The reality is that Stockholm geographically challenged. The major pieces of available land is the city airport and areas of parkland. The city airport has been given a lease until 2040. The areas of parkland is a national park.

The housing market is one the most important markets in Sweden. Anything that significantly lowers the value of real estate will be political suicide. Meaning that in the current market there can't be any solution that actually delivers affordable housing.

There is also little will from the voters to accept measure that would stabilize the market long terms like removing the mortgage interest deduction, introduce an actual real estate tax or regulating lending similar to other countries.

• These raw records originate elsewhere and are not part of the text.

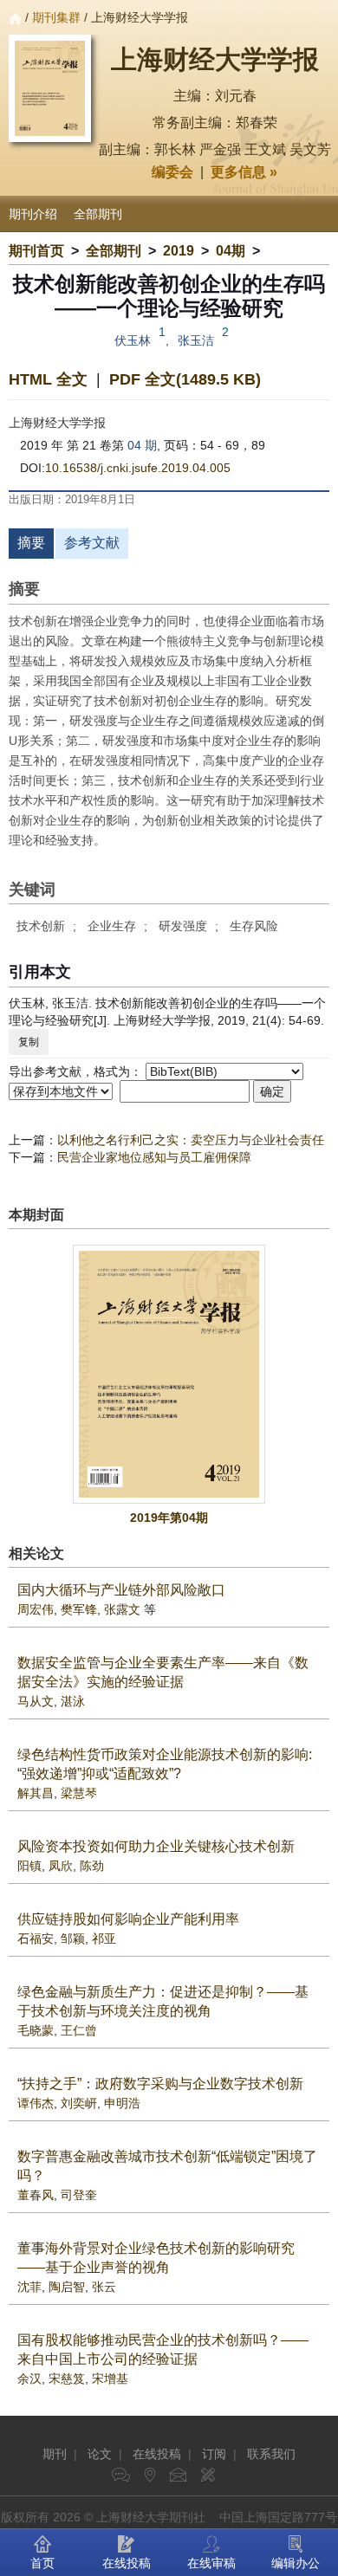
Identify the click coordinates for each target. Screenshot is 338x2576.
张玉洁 (196, 340)
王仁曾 (79, 2030)
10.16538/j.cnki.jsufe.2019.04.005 (138, 468)
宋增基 (110, 2378)
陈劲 (92, 1866)
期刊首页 (36, 250)
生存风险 (254, 926)
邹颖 (73, 1938)
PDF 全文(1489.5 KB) (185, 379)
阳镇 (29, 1866)
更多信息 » (244, 172)
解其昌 (35, 1793)
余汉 (29, 2378)
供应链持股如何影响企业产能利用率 (128, 1919)
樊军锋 (79, 1609)
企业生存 (112, 926)
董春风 (35, 2195)
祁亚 (104, 1938)
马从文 (35, 1701)
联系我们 (271, 2454)
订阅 (214, 2454)
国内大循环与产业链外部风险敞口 (121, 1589)
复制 (28, 1042)
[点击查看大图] (169, 1374)
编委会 (172, 172)
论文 (100, 2454)
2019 (178, 250)
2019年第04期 (169, 1517)
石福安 (35, 1938)
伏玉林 (132, 340)
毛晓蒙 (35, 2030)
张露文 (122, 1609)
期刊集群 (56, 17)
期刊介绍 (33, 214)
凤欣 (61, 1866)
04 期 (142, 445)
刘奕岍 (79, 2103)
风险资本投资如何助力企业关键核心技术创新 (156, 1846)
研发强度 (183, 926)
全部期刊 (98, 214)
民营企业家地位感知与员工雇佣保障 (154, 1157)
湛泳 (73, 1701)
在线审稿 (211, 2563)
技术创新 (40, 926)
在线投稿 (157, 2454)
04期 (230, 250)
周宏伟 (35, 1609)
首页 (42, 2563)
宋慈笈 (67, 2378)
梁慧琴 (79, 1793)
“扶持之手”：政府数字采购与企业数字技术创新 (160, 2083)
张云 (104, 2287)
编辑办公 (295, 2563)
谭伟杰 (35, 2103)
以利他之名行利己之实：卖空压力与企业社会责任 (190, 1140)
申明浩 (122, 2103)
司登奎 (79, 2195)
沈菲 (29, 2287)
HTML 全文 (48, 379)
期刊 (54, 2454)
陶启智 (67, 2287)
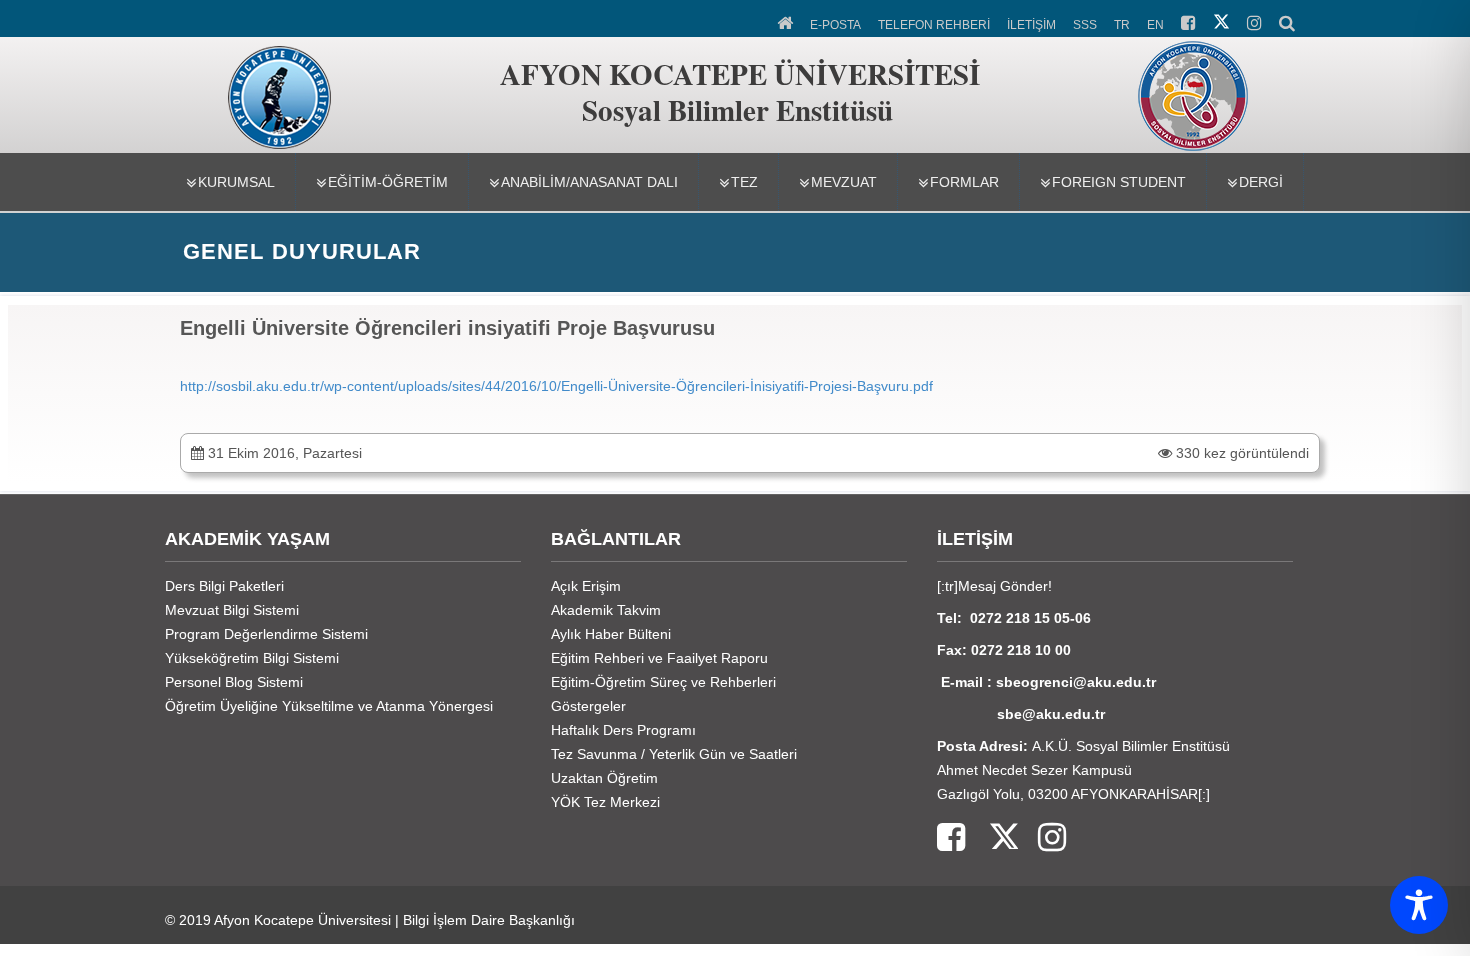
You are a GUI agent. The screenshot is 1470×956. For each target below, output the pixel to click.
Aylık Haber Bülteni (611, 634)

All this means that it's very unlikely that there will ever be even a relatively affordable market in Stockholm. Which will end up being disastrous when the cost of rent is also among the biggest single cost in the knowledge economy. For companies you can argue that the increase in housing cost will be offset by the larger available workforce but you can't say the same for public services.

Past or future deregulation isn't going to solve this. On the contrary it is what prevents a correction. The natural thing to do when something becomes too expensive is look for alternatives. In the housing market this means moving somewhere else. But as companies can attract those good or privileged enough to Stockholm anyways they don't have to move. So the average person doesn't have much of a choice but to move there themselves. Which in turn makes Stockholm even more attractive.

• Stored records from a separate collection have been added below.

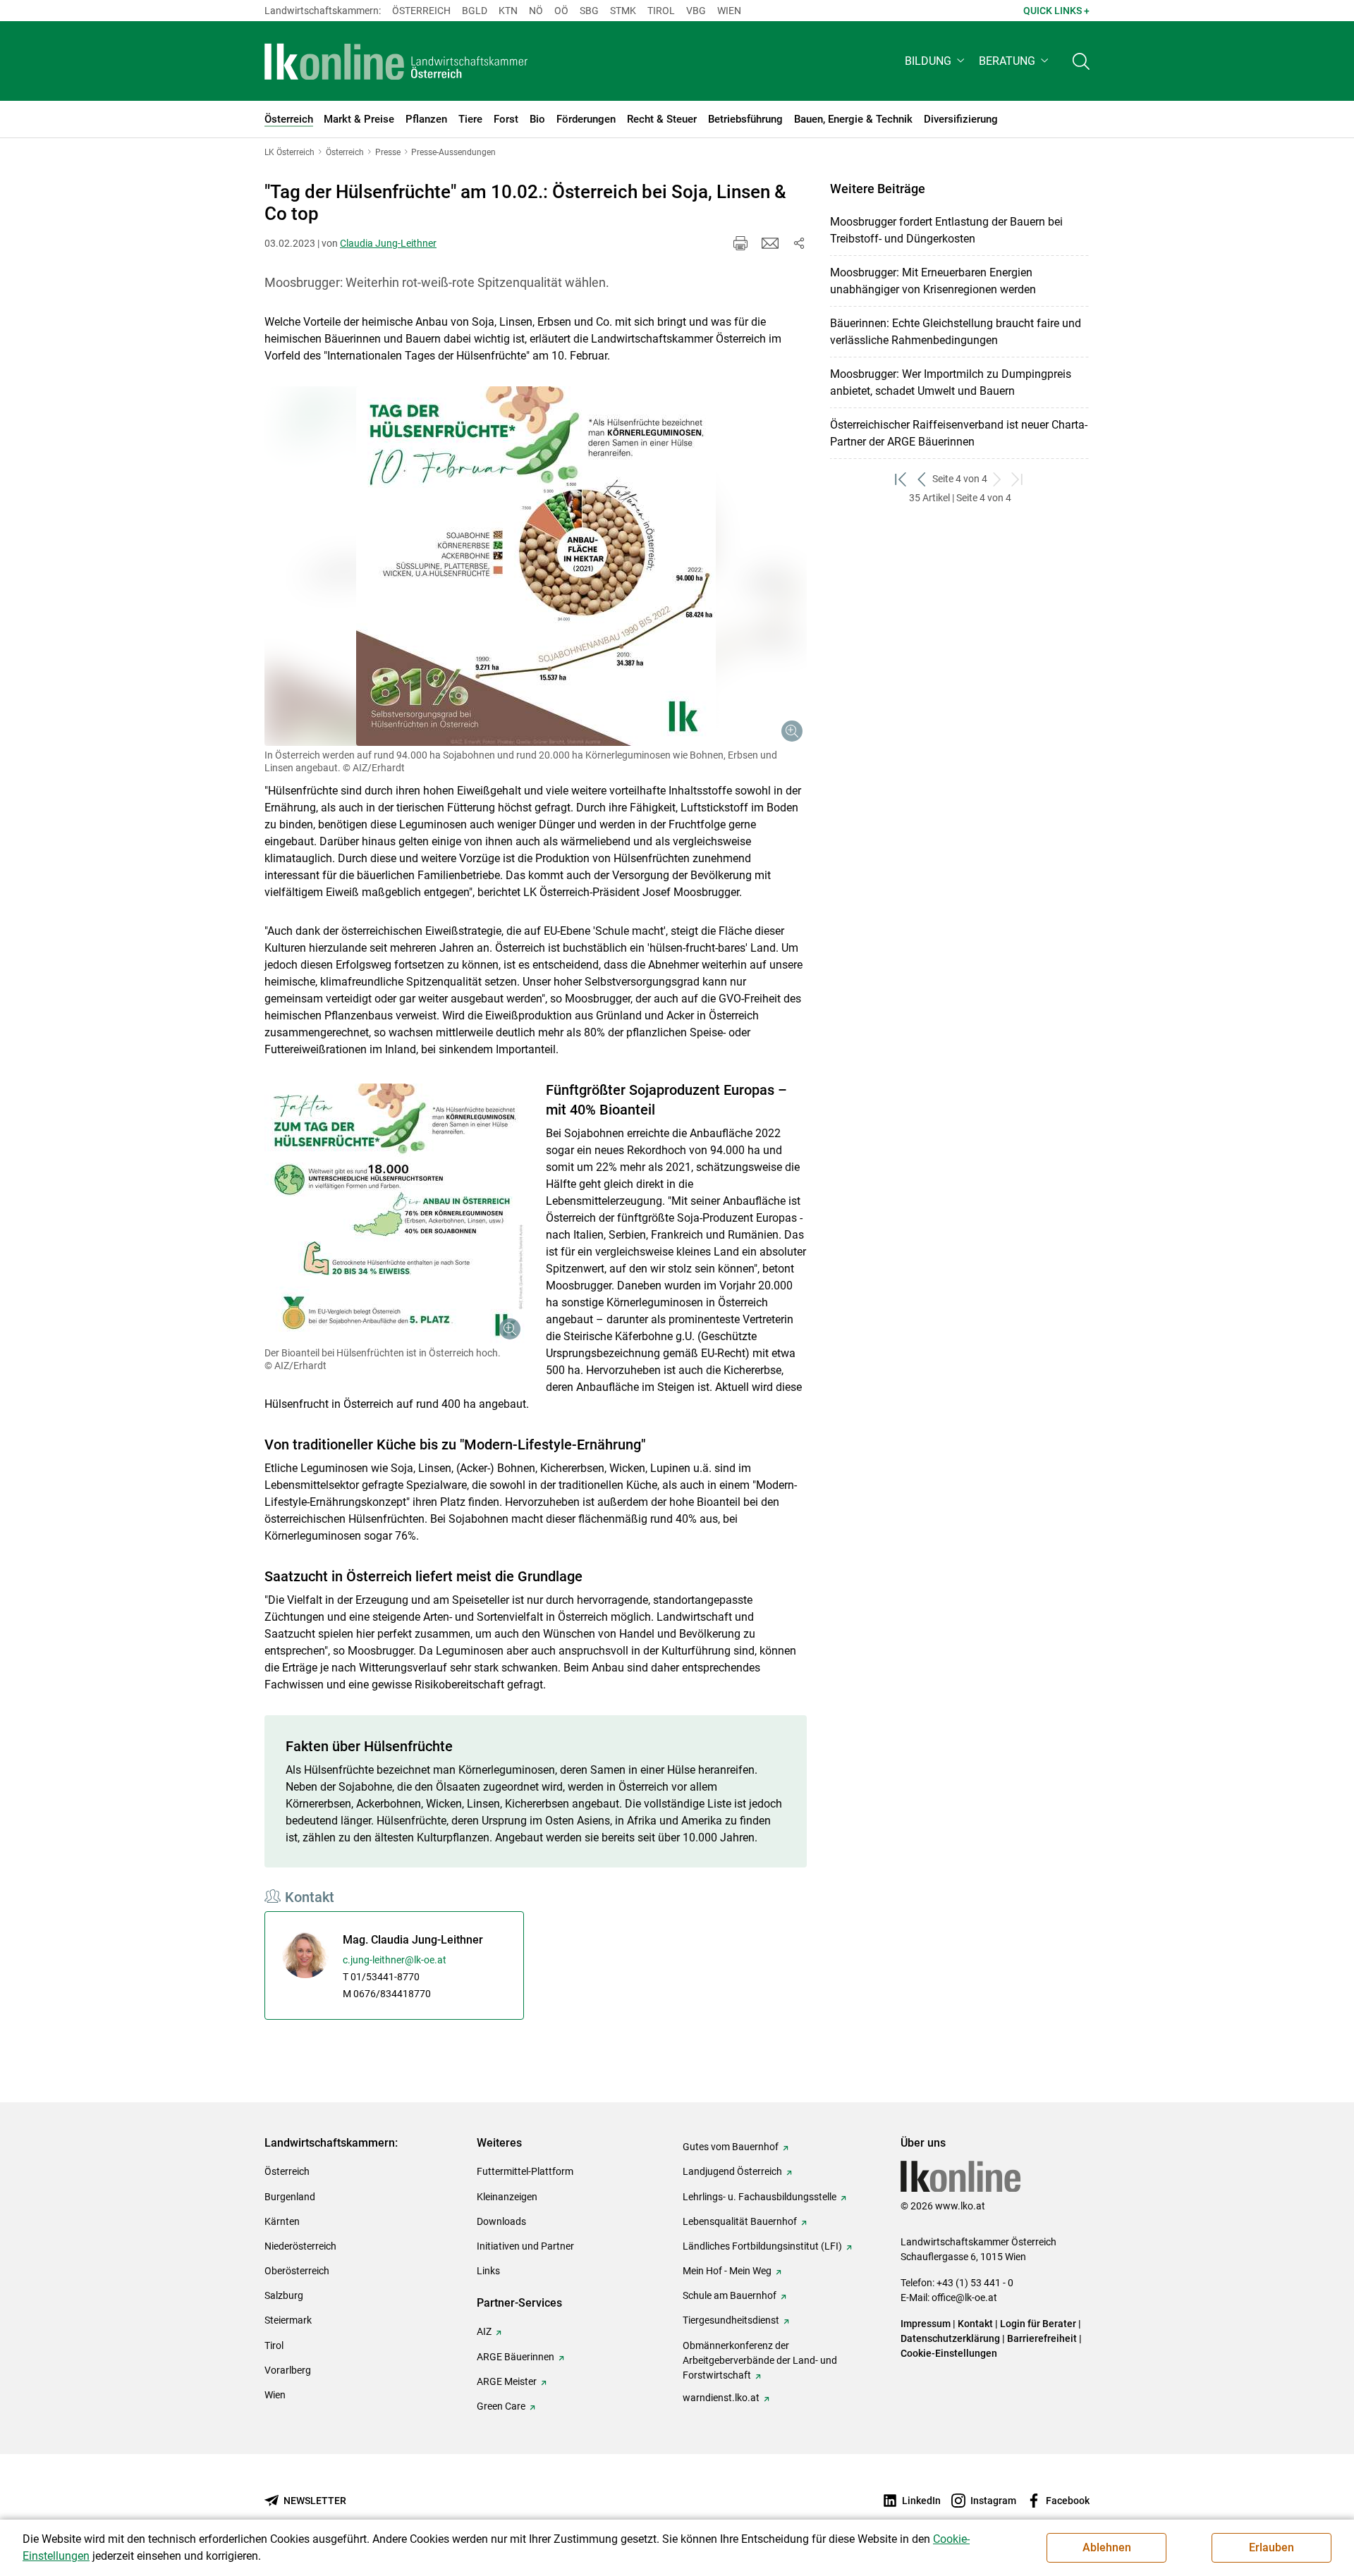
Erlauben (1271, 2547)
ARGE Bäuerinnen (515, 2356)
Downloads (501, 2221)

The paradox is that most any improvement of the Stockholm housing market will there make the situation worse long term. So the solution has to be not to cater for this market but to improve the market somewhere else instead. Unfortunately this also unlikely.

2 comments

I agree with many of your points. Especially that the mortgage market is really messed up. But as you say, it's almost impossible to make changes that negatively influence the (upper) middle class.

A pet "dictator for one day" idea of mine is to simply move the capital to something like Linköping! Has an airport, enormous amounts of farm land that can just be built on etc, less than 2 hours away from Stockholm by train.

Make Stockholm like NYC and Linköping as DC. If all government headquarters (and related functions) were forced to move, it would certainly take hundreds of thousands of people with them (including family members etc).

Brasília but on Östgötaslätten :-).

Many government functions have actually already or are in the process of moving.

https://www.fastighetsvarlden.se/notiser/flera-myndigheter-t...

You wouldn't have to move the government though just companies. This is a major part of creating the problem from the beginning. Because as you probably know many of the industrial companies where distributed to other locations like Linköping, Trollhättan, Karlskrona and so forth. As those companies and the industry general has shifted to no longer need things like manufacturing facilities everyone ends up in Stockholm. It's a paradox that when you can work from anywhere it also means everyone can work from the same place.

Of course if a larger company would move outside of Stockholm that places would soon face the same problem even quicker as it's smaller. But if it happened to many different places there might be a shoot. Unfortunately you would have the same issue that many people would have to undermine their immediate interest for it to happen. But at least it would be technically possible. Stockholm has probably gone so far that it is socially and technically impossible as the economic consequences of an effective solution might be unpredictable.

> Anything that significantly lowers the value of real estate will be political suicide.

What percentage of the population owns the house they live in (or has a mortgage)?

   39,8 % Single-family home
   20,7 % Co-op apartment
   = 60,5%

   28,4 % Rental apartment
Maybe more relevant is that because of this Sweden has very high household debt.

https://data.oecd.org/hha/household-debt.htm

That’s not how our modern democracies tend to work.

Rather, voters choose between one option, thinly veiled as two chooses, set by monied interests and corralled by media barons.